Come scrisse il Barone Camillo Vacani, ufficiale del Genio nel Regno Italico e scrittore militare, nel 1502 Alessio de Aleardi “fu preso agli stipendi di Venezia per la direzione suprema di si importanti operazioni”. Fra il 1488 ed il 1495, Aleardi aveva eseguito lavori in San Marco e realizzato opere idrauliche, di cui la maggiore fu la regolazione della corso del Brenta da Strà fino a Fusina e, attraverso la nuova inalveazione realizzata due decenni prima, nel 1488, chiamata “Brenta Nuova o Brenton”, da Dolo fino a Conche. Memorabile la sua disputa con un altro grande esperto delle Acque Frà Giocondo da Verona.
Riguardo all’Osellino, il documento trovato in Archivio di Sato (foto 1) riporta i pagamenti per i lavori eseguiti da Lorenzo Belicoco ed è tratto dal “Libro dell’Officio delle Acque”.
In corrispondenza delle date, c’è la descrizione del lavoro eseguito, la lunghezza in pertiche dello scavo effettuato, l’importo unitario per ogni pertica e la somma complessiva per ogni porzione eseguita.
Il primo “lotto”, datato 16 luglio 1506, riguardava lo scavo di un fosso adiacente la “Stradella che va da Mestre in Altino” (l’antica via Annia ora via Orlanda) per 221 pertiche, circa 450 metri. Fu eseguito per intercettare le acque torbide delle campagne…..“i molti scoli che venivano ad intersecarsi dal nuovo cavamento” (B. Zendrini in: Memorie storiche…Tomo I, pag. 158).
Poi a seguire il secondo lotto – 20 novembre 1506 – scavo lungo 1000 perteghe a £ (lire) 13:15 per pertega, monta £ 13750 de piccoli. Il terzo lotto in data 8 aprile 1507 per la “cavazion” di 800 perteghe sempre per 13:15 la pertega, monta £ 11286, con approvazione (laudazion) de Alessio nostro Inzegner. Poi il 30 aprile altre 907 perteghe da Paliaga fino alla palude di Dese e il 30 ottobre per la “cavazion per perteghe 88 facta al luogo della creda”. In totale lo scavo del canale costò £ 39822.

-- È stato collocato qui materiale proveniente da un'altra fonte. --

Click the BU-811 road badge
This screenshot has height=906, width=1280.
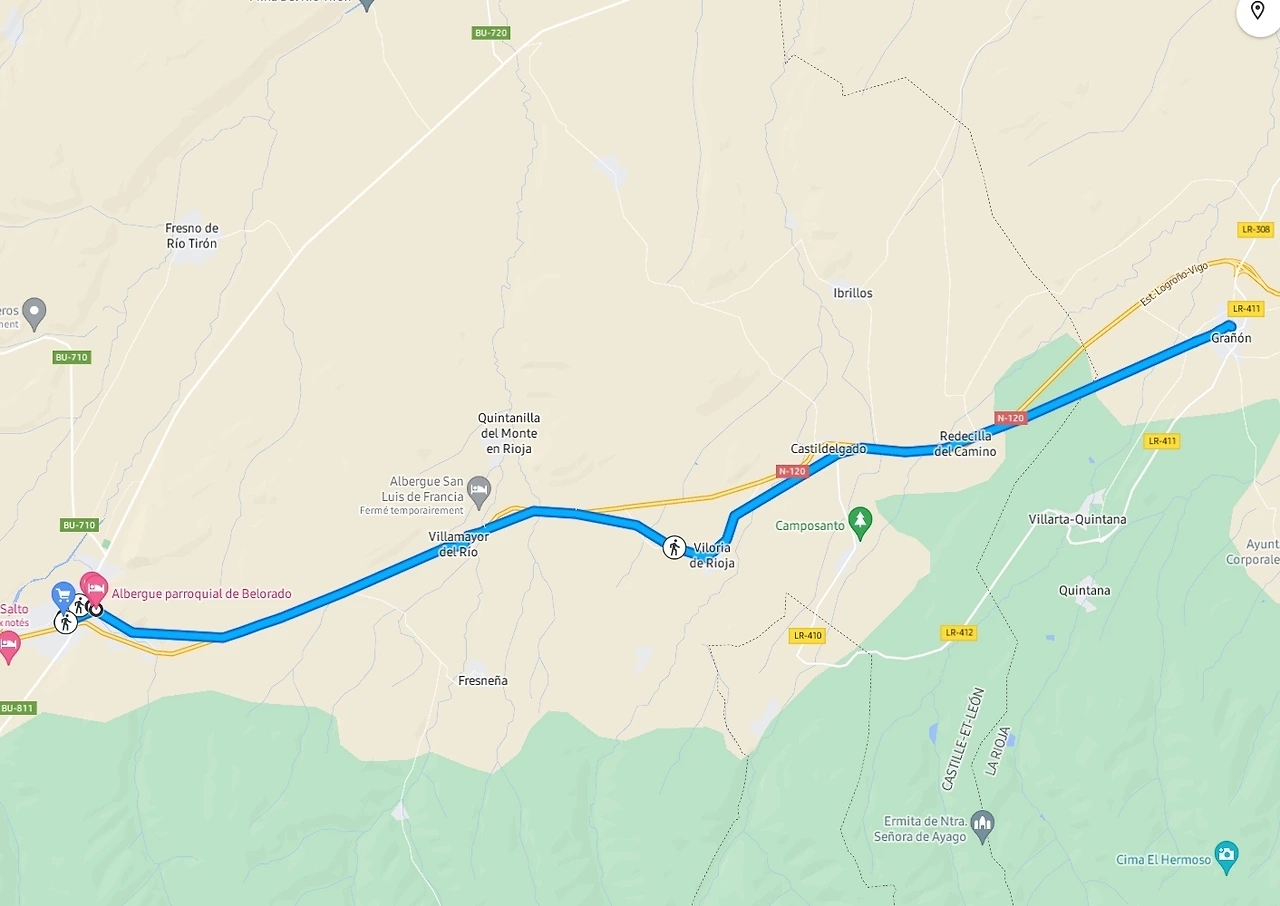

Lo scavo fu fatto sulle terre delle monache di S. Lorenzo in Cavergnago, dei frati Certosini di Tombello, dei Nobili Loredan e Priuli, dei Nobili Morosini in S. Martino di Strada e dell’abbazia di S. Cipriano, poi incorporata nel Patriarcato di Venezia. Non risulta alcuna lamentela da parte dei proprietari dei terreni attraversati si sia lamentato dei danni subiti. Era certamente considerato un sacrificio necessario per l’interesse superiore della Repubblica.